Brendan Caldwell is a writer for Rock, Paper, Shotgun. I looked at a few of his articles recently. I think anyone writing about games is adding to the canon, even if their thoughts consists of “y sucks, x was so much better” and the following year, “z sucks, y was the best thing ever made, and x was such a disappointment” in the way we’ve seen tons of “games journalists” do.
Caldwell isn’t like that. I got the sense that he honestly knows what he’s talking about with his articles, and he looks into things like the power of nostalgia as to why old franchises are coming back and developer reasons for it, and what people want. He cites plenty of sources and doesn’t make his research feel pulled out of thin air. Additionally, I feel like he plays the the games he talks about, and that he speaks with a measure of authority and experience.
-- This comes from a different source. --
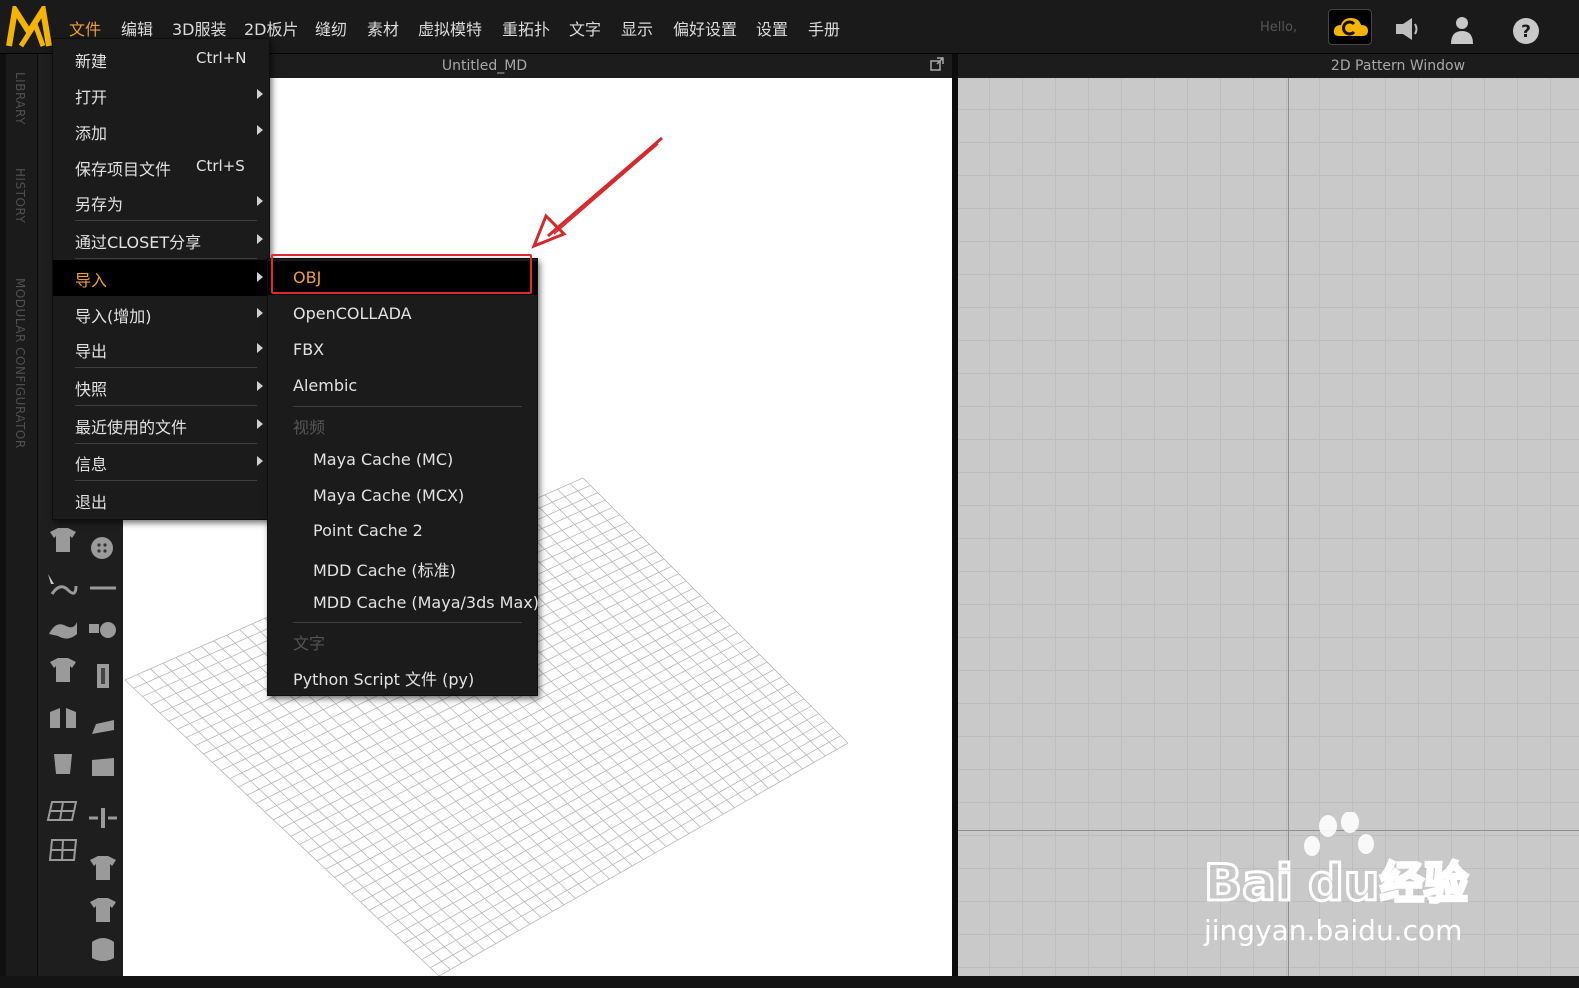 The height and width of the screenshot is (988, 1579). Describe the element at coordinates (92, 134) in the screenshot. I see `menu-item-label: 添加` at that location.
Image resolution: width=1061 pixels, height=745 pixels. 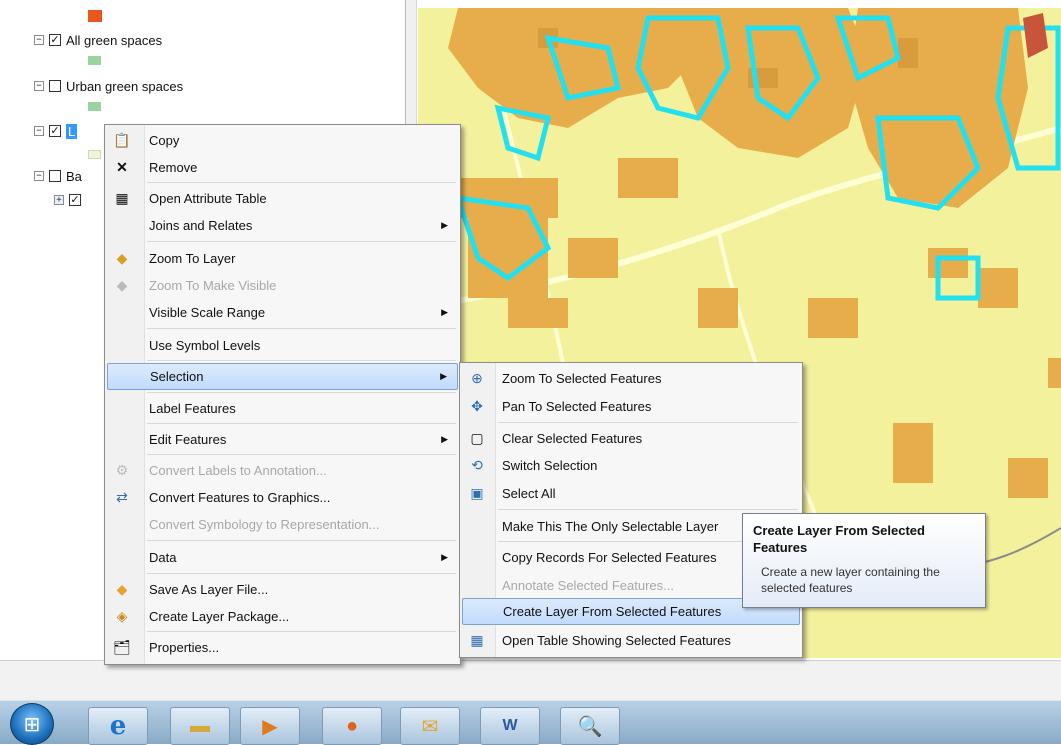 I want to click on zoom-to-layer-icon: ◆, so click(x=122, y=258).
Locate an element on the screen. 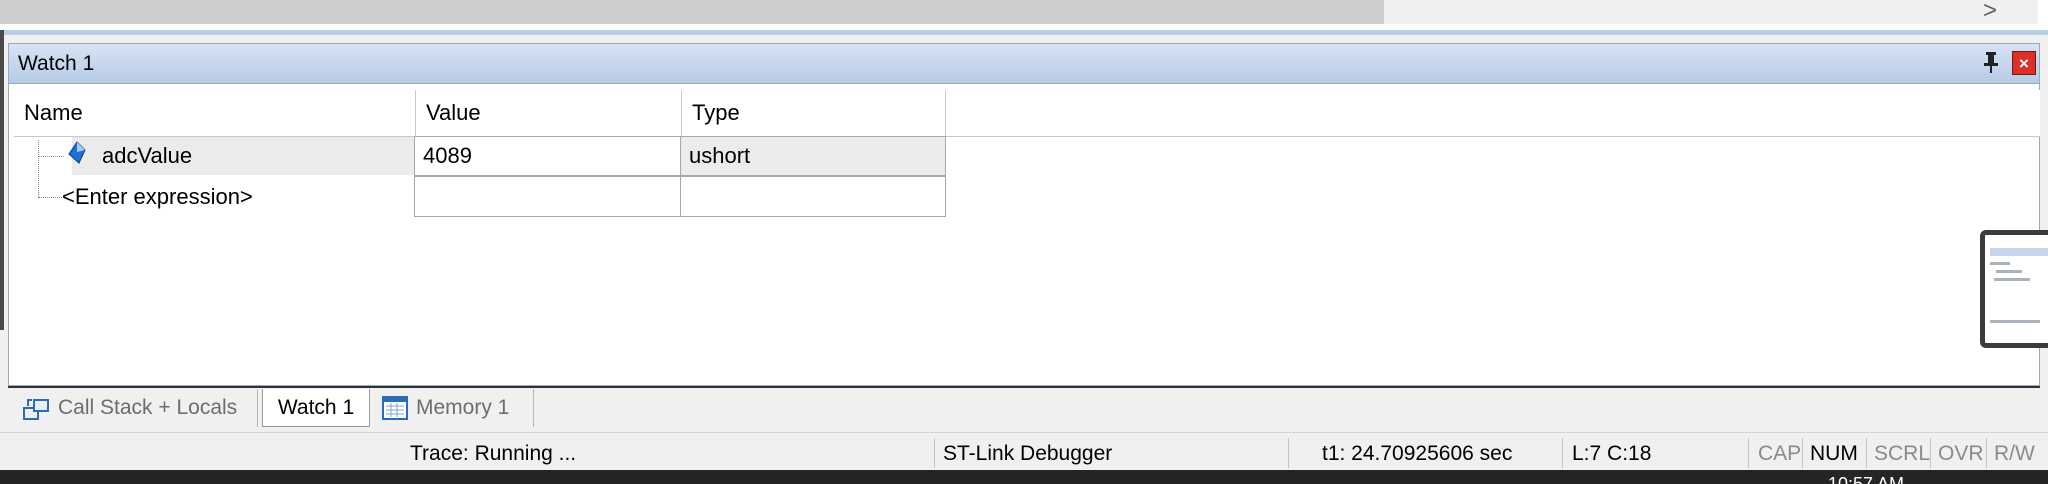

Keeping an audience engaged is one of the best things a gaming journalist can do. Many times, so called “games journalists” are published on sites that signal boost their criticisms of an industry they do not understand and proselytizing viewpoints that are at odds with that of anyone who actually played the game in subject. Caldwell’s criticisms when they come seem to be from an honest perspective, and from a place of love for games, and what they could be. His articles are gaming articles, not political articles using games to rally people against the “evil gamers” because the people writing them couldn’t get a job at their political news outlet of choice.
The circles I run in are a snarky bunch, but we also don’t appreciate being jossed around with a lack of information that makes someone’s point, and Caldwell absolutely fits that bill. When we want to read gaming articles, we want to be informed, entertained, and talking about the topic at hand: gaming. For all three of those things, Caldwell fits the bill without a doubt.